- What this task involves: Make an exact copy of all the entries, but do not reproduce the pictures.

- Data for this exercise:
=== Section Start ===

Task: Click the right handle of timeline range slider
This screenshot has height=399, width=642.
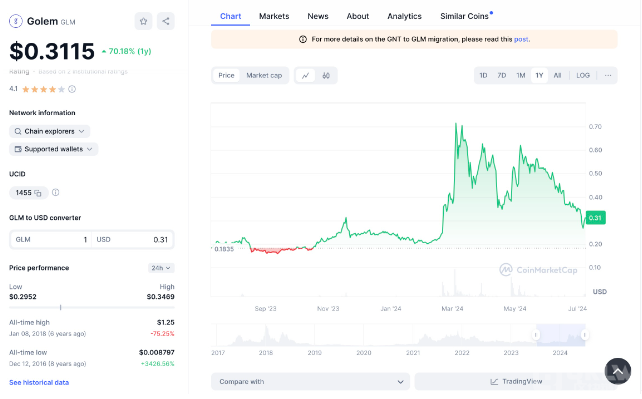Action: pyautogui.click(x=585, y=335)
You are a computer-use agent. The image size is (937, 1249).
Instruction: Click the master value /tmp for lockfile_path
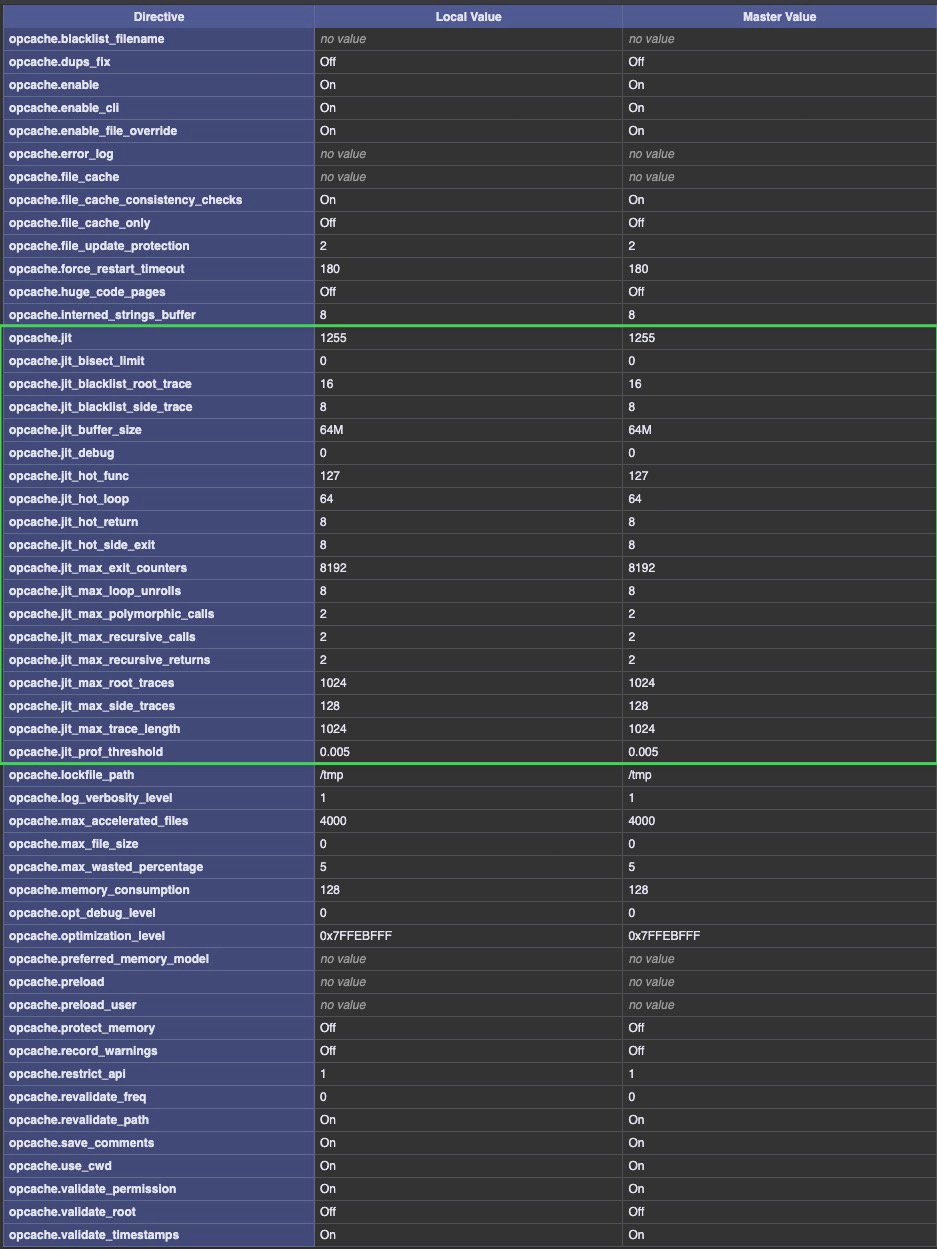(x=641, y=775)
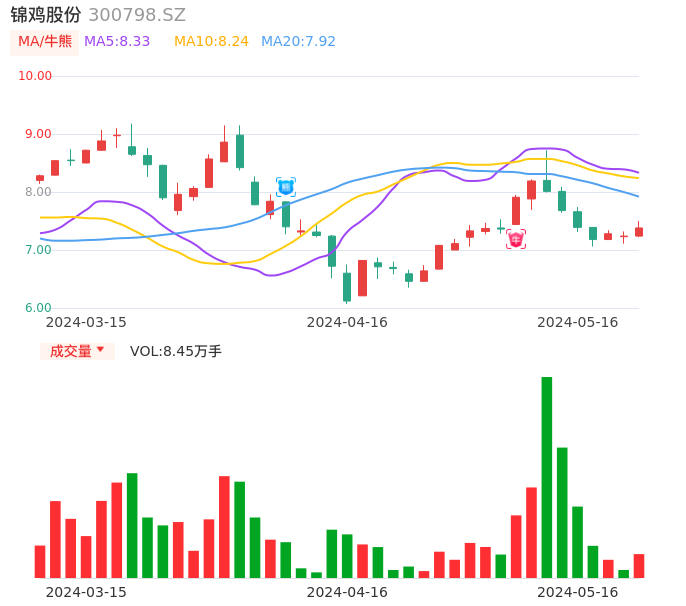The height and width of the screenshot is (606, 686).
Task: Click the tallest green volume bar
Action: tap(547, 477)
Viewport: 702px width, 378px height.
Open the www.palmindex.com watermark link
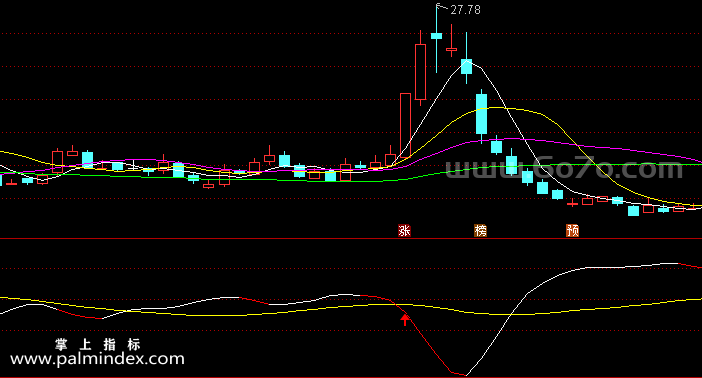tap(97, 359)
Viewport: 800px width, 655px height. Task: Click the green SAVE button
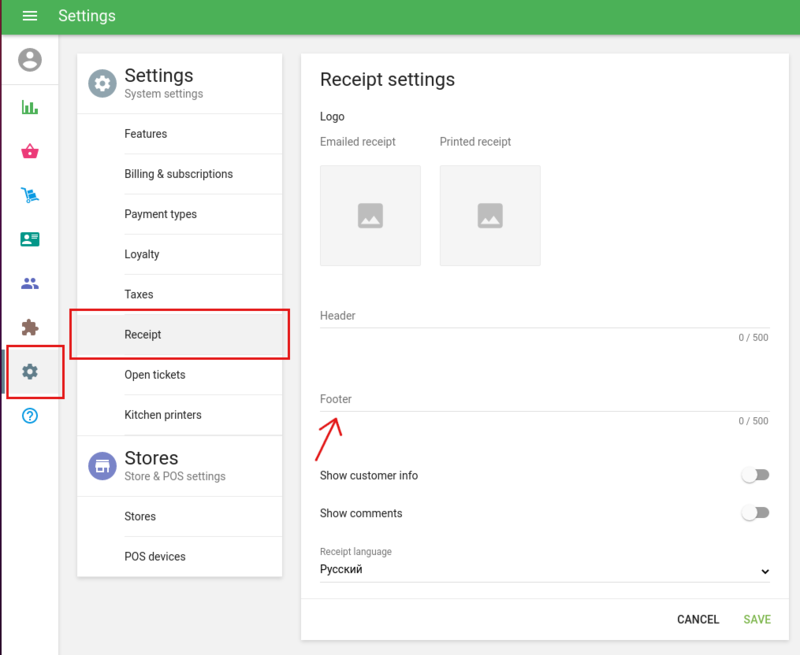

=== Section End ===

- Result of the task:
Task: Click the right handle of timeline range slider
This screenshot has height=399, width=642.
Action: pyautogui.click(x=585, y=335)
You are a computer-use agent. The image size is (937, 1249).
Instruction: Click the master value /tmp for lockfile_path
(x=641, y=775)
The height and width of the screenshot is (606, 686).
Task: Click the tallest green volume bar
Action: tap(547, 477)
Viewport: 702px width, 378px height.
Open the www.palmindex.com watermark link
tap(97, 359)
Viewport: 800px width, 655px height. Task: Click the green SAVE button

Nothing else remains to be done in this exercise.